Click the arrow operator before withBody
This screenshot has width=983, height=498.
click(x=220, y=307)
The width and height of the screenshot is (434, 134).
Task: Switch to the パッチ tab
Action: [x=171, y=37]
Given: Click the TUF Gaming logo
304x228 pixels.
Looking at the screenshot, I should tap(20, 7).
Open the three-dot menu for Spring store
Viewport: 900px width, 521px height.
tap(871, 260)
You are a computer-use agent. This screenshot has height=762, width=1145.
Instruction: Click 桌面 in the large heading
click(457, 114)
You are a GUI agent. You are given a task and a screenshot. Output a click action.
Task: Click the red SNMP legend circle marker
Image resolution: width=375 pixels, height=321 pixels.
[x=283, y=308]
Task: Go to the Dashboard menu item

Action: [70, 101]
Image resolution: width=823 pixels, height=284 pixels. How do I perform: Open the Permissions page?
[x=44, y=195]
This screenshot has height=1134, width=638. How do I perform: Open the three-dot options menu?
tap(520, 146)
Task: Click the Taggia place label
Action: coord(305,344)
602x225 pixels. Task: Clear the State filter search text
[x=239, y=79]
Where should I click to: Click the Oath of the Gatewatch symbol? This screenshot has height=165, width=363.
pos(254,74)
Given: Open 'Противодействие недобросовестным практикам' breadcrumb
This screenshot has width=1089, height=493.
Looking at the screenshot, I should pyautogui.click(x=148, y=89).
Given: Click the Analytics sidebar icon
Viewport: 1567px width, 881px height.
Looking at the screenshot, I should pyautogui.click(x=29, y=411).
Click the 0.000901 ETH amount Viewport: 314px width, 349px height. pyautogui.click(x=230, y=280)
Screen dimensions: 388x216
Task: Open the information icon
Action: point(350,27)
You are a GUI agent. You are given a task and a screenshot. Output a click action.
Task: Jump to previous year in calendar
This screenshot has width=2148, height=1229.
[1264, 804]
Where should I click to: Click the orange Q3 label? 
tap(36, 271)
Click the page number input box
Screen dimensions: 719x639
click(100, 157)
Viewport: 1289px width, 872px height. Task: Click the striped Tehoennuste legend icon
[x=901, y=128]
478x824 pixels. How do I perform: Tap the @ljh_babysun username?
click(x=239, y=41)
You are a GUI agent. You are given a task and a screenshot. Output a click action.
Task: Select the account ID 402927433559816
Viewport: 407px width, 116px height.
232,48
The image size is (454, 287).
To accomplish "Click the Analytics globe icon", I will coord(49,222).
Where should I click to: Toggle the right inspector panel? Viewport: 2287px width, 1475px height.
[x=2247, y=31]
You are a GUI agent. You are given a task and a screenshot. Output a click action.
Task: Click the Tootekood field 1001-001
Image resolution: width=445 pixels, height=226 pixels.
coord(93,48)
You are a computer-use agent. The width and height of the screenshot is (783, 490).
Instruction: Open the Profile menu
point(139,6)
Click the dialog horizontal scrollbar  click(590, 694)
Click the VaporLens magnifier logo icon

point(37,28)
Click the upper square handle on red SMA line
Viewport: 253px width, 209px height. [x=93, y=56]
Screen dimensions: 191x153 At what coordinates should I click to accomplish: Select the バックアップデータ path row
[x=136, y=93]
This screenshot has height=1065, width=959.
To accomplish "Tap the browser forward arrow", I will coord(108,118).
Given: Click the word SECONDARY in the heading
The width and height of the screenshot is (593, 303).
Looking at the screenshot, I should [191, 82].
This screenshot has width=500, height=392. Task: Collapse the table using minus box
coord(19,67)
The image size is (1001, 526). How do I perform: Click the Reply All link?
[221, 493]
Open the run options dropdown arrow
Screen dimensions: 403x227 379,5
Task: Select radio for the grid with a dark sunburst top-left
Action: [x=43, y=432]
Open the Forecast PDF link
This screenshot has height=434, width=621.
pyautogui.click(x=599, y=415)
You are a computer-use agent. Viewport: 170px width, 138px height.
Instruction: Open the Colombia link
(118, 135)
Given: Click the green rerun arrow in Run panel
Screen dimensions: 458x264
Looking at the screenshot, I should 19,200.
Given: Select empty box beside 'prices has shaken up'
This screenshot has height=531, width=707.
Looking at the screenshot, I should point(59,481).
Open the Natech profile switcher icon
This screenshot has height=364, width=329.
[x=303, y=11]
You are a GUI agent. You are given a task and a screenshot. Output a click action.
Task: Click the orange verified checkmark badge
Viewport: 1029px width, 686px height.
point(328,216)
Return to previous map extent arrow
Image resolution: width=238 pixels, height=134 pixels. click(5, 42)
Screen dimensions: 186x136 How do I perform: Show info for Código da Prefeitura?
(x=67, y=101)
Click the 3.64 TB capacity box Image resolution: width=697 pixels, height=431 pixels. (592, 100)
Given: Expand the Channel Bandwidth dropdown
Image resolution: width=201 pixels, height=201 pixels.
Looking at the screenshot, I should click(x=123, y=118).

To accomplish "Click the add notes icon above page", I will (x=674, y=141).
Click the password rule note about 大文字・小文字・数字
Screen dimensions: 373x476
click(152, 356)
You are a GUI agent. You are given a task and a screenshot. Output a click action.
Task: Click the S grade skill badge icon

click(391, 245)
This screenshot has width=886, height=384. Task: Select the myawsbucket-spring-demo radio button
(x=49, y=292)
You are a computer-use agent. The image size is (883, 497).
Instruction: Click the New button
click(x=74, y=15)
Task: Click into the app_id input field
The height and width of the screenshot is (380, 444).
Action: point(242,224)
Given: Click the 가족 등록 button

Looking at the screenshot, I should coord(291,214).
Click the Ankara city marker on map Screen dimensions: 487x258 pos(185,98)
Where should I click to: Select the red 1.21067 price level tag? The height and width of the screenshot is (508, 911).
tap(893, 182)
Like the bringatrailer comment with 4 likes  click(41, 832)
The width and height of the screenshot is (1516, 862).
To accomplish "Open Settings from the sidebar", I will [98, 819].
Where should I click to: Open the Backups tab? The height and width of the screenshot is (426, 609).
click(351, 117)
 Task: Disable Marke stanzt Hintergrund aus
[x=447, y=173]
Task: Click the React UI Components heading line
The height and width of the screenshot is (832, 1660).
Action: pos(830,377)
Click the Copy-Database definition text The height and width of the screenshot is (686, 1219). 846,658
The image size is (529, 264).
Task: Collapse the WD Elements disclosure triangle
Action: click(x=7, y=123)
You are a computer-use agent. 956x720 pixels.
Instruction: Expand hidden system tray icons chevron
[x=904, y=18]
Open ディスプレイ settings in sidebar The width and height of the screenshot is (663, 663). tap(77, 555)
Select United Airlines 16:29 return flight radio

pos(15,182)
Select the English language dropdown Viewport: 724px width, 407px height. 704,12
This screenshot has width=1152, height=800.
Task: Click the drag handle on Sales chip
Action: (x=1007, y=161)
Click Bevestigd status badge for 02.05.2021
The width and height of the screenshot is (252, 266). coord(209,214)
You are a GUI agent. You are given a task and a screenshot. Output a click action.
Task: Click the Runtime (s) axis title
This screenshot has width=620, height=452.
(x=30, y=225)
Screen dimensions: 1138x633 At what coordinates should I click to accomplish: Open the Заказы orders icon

--

Revise the items above, substituting "UI agent" for each occurrence of "GUI agent" and leaving every other character unchanged.

Response to the exercise:
Click the arrow operator before withBody
This screenshot has width=983, height=498.
click(x=220, y=307)
The width and height of the screenshot is (434, 134).
Task: Switch to the パッチ tab
Action: [x=171, y=37]
Given: Click the TUF Gaming logo
304x228 pixels.
Looking at the screenshot, I should tap(20, 7).
Open the three-dot menu for Spring store
Viewport: 900px width, 521px height.
tap(871, 260)
You are a computer-use agent. This screenshot has height=762, width=1145.
Instruction: Click 桌面 in the large heading
click(457, 114)
You are a UI agent. You are given a task and a screenshot. Output a click action.
Task: Click the red SNMP legend circle marker
Image resolution: width=375 pixels, height=321 pixels.
[x=283, y=308]
Task: Go to the Dashboard menu item

Action: [70, 101]
Image resolution: width=823 pixels, height=284 pixels. How do I perform: Open the Permissions page?
[x=44, y=195]
This screenshot has height=1134, width=638. How do I perform: Open the three-dot options menu?
tap(520, 146)
Task: Click the Taggia place label
Action: coord(305,344)
602x225 pixels. Task: Clear the State filter search text
[x=239, y=79]
Where should I click to: Click the Oath of the Gatewatch symbol? This screenshot has height=165, width=363.
pos(254,74)
Given: Open 'Противодействие недобросовестным практикам' breadcrumb
This screenshot has width=1089, height=493.
Looking at the screenshot, I should pyautogui.click(x=148, y=89).
Given: Click the Analytics sidebar icon
Viewport: 1567px width, 881px height.
Looking at the screenshot, I should pyautogui.click(x=29, y=411).
Click the 0.000901 ETH amount Viewport: 314px width, 349px height. pyautogui.click(x=230, y=280)
Screen dimensions: 388x216
Task: Open the information icon
Action: point(350,27)
You are a UI agent. You are given a task and a screenshot. Output a click action.
Task: Jump to previous year in calendar
This screenshot has width=2148, height=1229.
[1264, 804]
Where should I click to: Click the orange Q3 label? 
tap(36, 271)
Click the page number input box
Screen dimensions: 719x639
click(100, 157)
Viewport: 1289px width, 872px height. Task: Click the striped Tehoennuste legend icon
[x=901, y=128]
478x824 pixels. How do I perform: Tap the @ljh_babysun username?
click(x=239, y=41)
You are a UI agent. You are given a task and a screenshot. Output a click action.
Task: Select the account ID 402927433559816
Viewport: 407px width, 116px height.
232,48
The image size is (454, 287).
To accomplish "Click the Analytics globe icon", I will coord(49,222).
Where should I click to: Toggle the right inspector panel? Viewport: 2287px width, 1475px height.
[x=2247, y=31]
You are a UI agent. You are given a task and a screenshot. Output a click action.
Task: Click the Tootekood field 1001-001
Image resolution: width=445 pixels, height=226 pixels.
coord(93,48)
You are a computer-use agent. The width and height of the screenshot is (783, 490).
Instruction: Open the Profile menu
point(139,6)
Click the dialog horizontal scrollbar  click(590, 694)
Click the VaporLens magnifier logo icon

point(37,28)
Click the upper square handle on red SMA line
Viewport: 253px width, 209px height. [x=93, y=56]
Screen dimensions: 191x153 At what coordinates should I click to accomplish: Select the バックアップデータ path row
[x=136, y=93]
This screenshot has height=1065, width=959.
To accomplish "Tap the browser forward arrow", I will coord(108,118).
Given: Click the word SECONDARY in the heading
The width and height of the screenshot is (593, 303).
Looking at the screenshot, I should [191, 82].
This screenshot has width=500, height=392. Task: Collapse the table using minus box
coord(19,67)
The image size is (1001, 526). How do I perform: Click the Reply All link?
[221, 493]
Open the run options dropdown arrow
Screen dimensions: 403x227 379,5
Task: Select radio for the grid with a dark sunburst top-left
Action: [x=43, y=432]
Open the Forecast PDF link
This screenshot has height=434, width=621.
pyautogui.click(x=599, y=415)
You are a computer-use agent. Viewport: 170px width, 138px height.
Instruction: Open the Colombia link
(118, 135)
Given: Click the green rerun arrow in Run panel
Screen dimensions: 458x264
Looking at the screenshot, I should 19,200.
Given: Select empty box beside 'prices has shaken up'
This screenshot has height=531, width=707.
Looking at the screenshot, I should point(59,481).
Open the Natech profile switcher icon
This screenshot has height=364, width=329.
[x=303, y=11]
You are a UI agent. You are given a task and a screenshot. Output a click action.
Task: Click the orange verified checkmark badge
Viewport: 1029px width, 686px height.
point(328,216)
Return to previous map extent arrow
Image resolution: width=238 pixels, height=134 pixels. click(5, 42)
Screen dimensions: 186x136 How do I perform: Show info for Código da Prefeitura?
(x=67, y=101)
Click the 3.64 TB capacity box Image resolution: width=697 pixels, height=431 pixels. (592, 100)
Given: Expand the Channel Bandwidth dropdown
Image resolution: width=201 pixels, height=201 pixels.
Looking at the screenshot, I should click(x=123, y=118).

To accomplish "Click the add notes icon above page", I will (x=674, y=141).
Click the password rule note about 大文字・小文字・数字
Screen dimensions: 373x476
click(152, 356)
You are a UI agent. You are given a task and a screenshot. Output a click action.
Task: Click the S grade skill badge icon

click(391, 245)
This screenshot has width=886, height=384. Task: Select the myawsbucket-spring-demo radio button
(x=49, y=292)
You are a computer-use agent. The image size is (883, 497).
Instruction: Click the New button
click(x=74, y=15)
Task: Click into the app_id input field
The height and width of the screenshot is (380, 444).
Action: point(242,224)
Given: Click the 가족 등록 button

Looking at the screenshot, I should coord(291,214).
Click the Ankara city marker on map Screen dimensions: 487x258 pos(185,98)
Where should I click to: Select the red 1.21067 price level tag? The height and width of the screenshot is (508, 911).
tap(893, 182)
Like the bringatrailer comment with 4 likes  click(41, 832)
The width and height of the screenshot is (1516, 862).
To accomplish "Open Settings from the sidebar", I will [98, 819].
Where should I click to: Open the Backups tab? The height and width of the screenshot is (426, 609).
click(351, 117)
 Task: Disable Marke stanzt Hintergrund aus
[x=447, y=173]
Task: Click the React UI Components heading line
The height and width of the screenshot is (832, 1660).
Action: pos(830,377)
Click the Copy-Database definition text The height and width of the screenshot is (686, 1219). 846,658
The image size is (529, 264).
Task: Collapse the WD Elements disclosure triangle
Action: click(x=7, y=123)
You are a computer-use agent. 956x720 pixels.
Instruction: Expand hidden system tray icons chevron
[x=904, y=18]
Open ディスプレイ settings in sidebar The width and height of the screenshot is (663, 663). tap(77, 555)
Select United Airlines 16:29 return flight radio

pos(15,182)
Select the English language dropdown Viewport: 724px width, 407px height. 704,12
This screenshot has width=1152, height=800.
Task: Click the drag handle on Sales chip
Action: (x=1007, y=161)
Click Bevestigd status badge for 02.05.2021
The width and height of the screenshot is (252, 266). coord(209,214)
You are a UI agent. You are given a task and a screenshot. Output a click action.
Task: Click the Runtime (s) axis title
This screenshot has width=620, height=452.
(x=30, y=225)
Screen dimensions: 1138x633 At what coordinates should I click to accomplish: Open the Заказы orders icon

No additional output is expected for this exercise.